I was the kid in junior high that sat by herself and read a book at lunch and I was completely fine with that.

I had friends that I hung out with in high school, girls who were in the same AP classes as me and my after school time was taken up in the little theater rehearsing for whatever play was going on at the time. The people I still keep in touch with are those ones, the ones who I spent hours at a time with painting sets and rehearsing lines.

I moved away for college and made friends there. I chose to be a little more outgoing. I was in choir so I was plopped right into a group of 50 women who I wandered southern California with on weekends. I lived with 3 other women who I laughed, danced and with whom I made seemingly bad decisions.

What I am trying to say is I have always HAD friends.

The last two years have been community on high. I participated in an 11 month mission trip where day in and day out I was with the same people. Then I went to a 6 month leadership academy in Spain where I lived in a house with other interns and sat around a dinner table every night.

And it was those moments, those ones where I had to live in these communities where I realized something about most of the friendships I’ve had in my life:

I don’t always 100% believe that I am someone’s first choice. That I would be anyone’s first phone call. And because of that I hold friends at an arms length. I don’t expect anything from people.

There is a small group of people who I do believe, now, that I am the first choice.

But I don’t go into most friendships believing that. I don’t go into friendships believing that I me, in who I am, is enough. That I don’t need to do some tricks to get someone to like me.

And isn’t it that feeling that makes us post the pretty, filtered pictured on instagram, or edit statuses until they are just perfect explaining the best of our days?

I’m not saying to post depressing things or “my life is the worst” statuses like when were teenagers and had instant message and would make roses out of an @ sign.

What I am saying is we need to stop believing that we have to wrap ourselves in pretty pink paper. Something Shauna Niequist says in her book Bittersweet hits home for me.

“I’ve spent most of my life and most of my friendships holding my breath and hoping that when people get close enough they won’t leave, and fearing that it’s a matter of time before they figure me out and go.”

That’s how I’ve felt a lot of my life. That I wasn’t enough. That I didn’t merit the first phone call. That I’m not a first choice.

And that is a sucky way to live.

We need to choose not to live that way. This isn’t about comparison or something that someone else is doing.
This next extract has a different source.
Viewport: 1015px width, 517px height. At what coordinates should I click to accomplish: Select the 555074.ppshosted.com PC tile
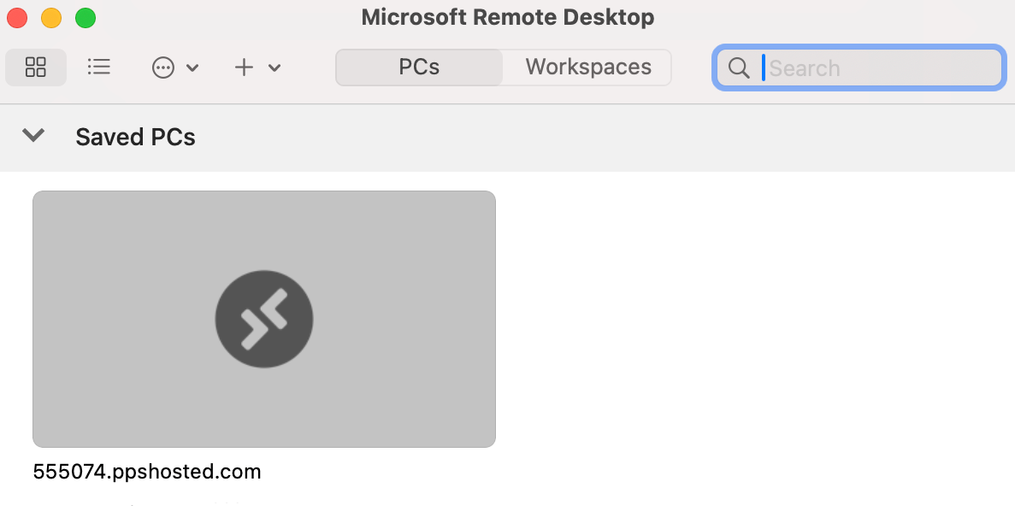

This is me, and my perception about other’s action.

And the knowledge that I am not going to be everyone’s first choice, but I am on a handful of people’s speed dials.

It comes down to the realization that I don’t need to be liked by everyone. It comes down to being myself and knowing that as long as I am that it is enough.

We need to stop believing that we need to be something other than who we are. It’s something I’m obviously still working out and walking through and figuring out what to do when the lies hit.

And thankful, I have those friends to remind me who I am when I forget.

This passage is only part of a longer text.